Spotlight
in
Workshop: Algorithmic Fairness through the lens of Metrics and Evaluation
Fair Summarization: Bridging Quality and Diversity in Extractive Summaries
Sina Bagheri Nezhad · Sayan Bandyapadhyay · Ameeta Agrawal
Keywords: [ NLP ]
Sat 14 Dec 9 a.m. PST — 5:30 p.m. PST
Fairness in multi-document summarization of user-generated content remains a critical challenge in natural language processing (NLP). Existing summarization methods often fail to ensure equitable representation across different social groups, leading to biased outputs. In this paper, we introduce two novel methods for fair extractive summarization: FairExtract, a clustering-based approach, and FairGPT, which leverages GPT-3.5-turbo with fairness constraints. Both models ensure fairness by balancing the representation of social groups such as White-aligned, Hispanic, and African-American dialects.

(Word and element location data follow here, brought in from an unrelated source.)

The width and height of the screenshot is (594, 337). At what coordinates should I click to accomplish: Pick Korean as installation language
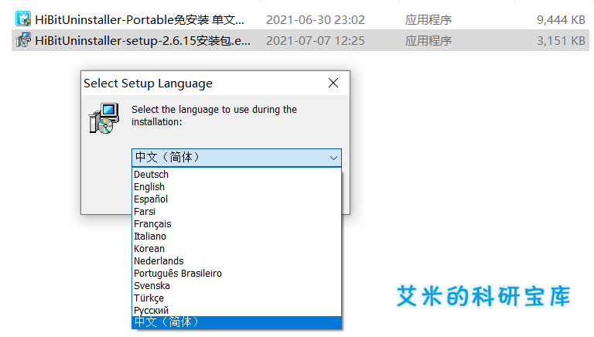(x=149, y=249)
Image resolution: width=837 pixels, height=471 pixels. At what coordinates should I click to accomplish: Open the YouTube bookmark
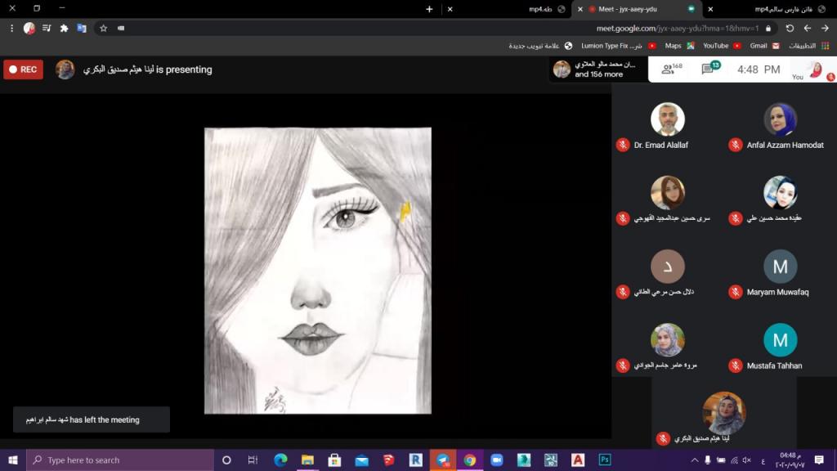tap(719, 46)
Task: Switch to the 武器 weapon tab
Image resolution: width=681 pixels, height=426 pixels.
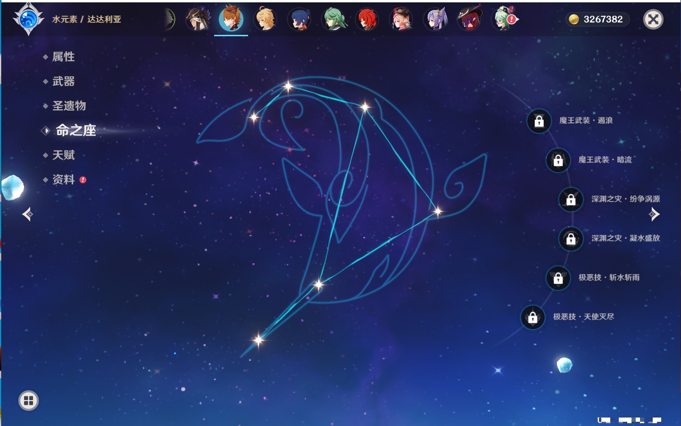Action: [63, 81]
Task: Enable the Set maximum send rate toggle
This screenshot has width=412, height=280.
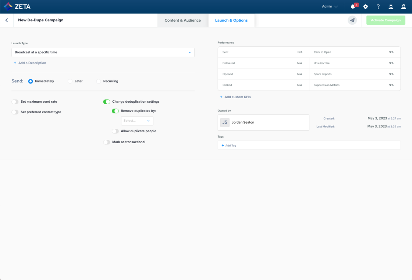Action: click(15, 102)
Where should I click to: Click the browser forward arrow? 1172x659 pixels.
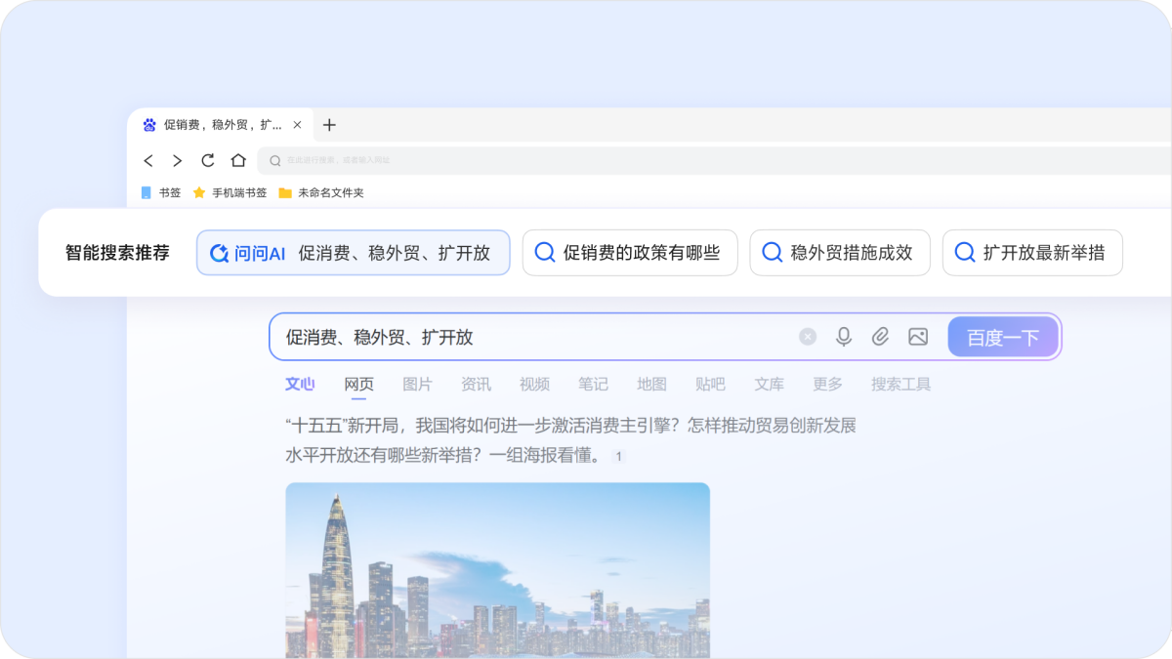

We evaluate these methods using a dataset of tweets and compare them against relevant baselines using a comprehensive set of summarization quality metrics such as SUPERT, BLANC, SummaQA, BARTScore, and UniEval, as well as a fairness metric F. Our results demonstrate that FairExtract and FairGPT achieve superior fairness while maintaining competitive summarization quality. Additionally, we introduce composite metrics (e.g., SUPERT+F, BLANC+F) that integrate quality and fairness into a single evaluation framework, offering a more nuanced understanding of the trade-offs between these objectives. This work highlights the importance of fairness in summarization and sets a benchmark for future research in fairness-aware NLP models.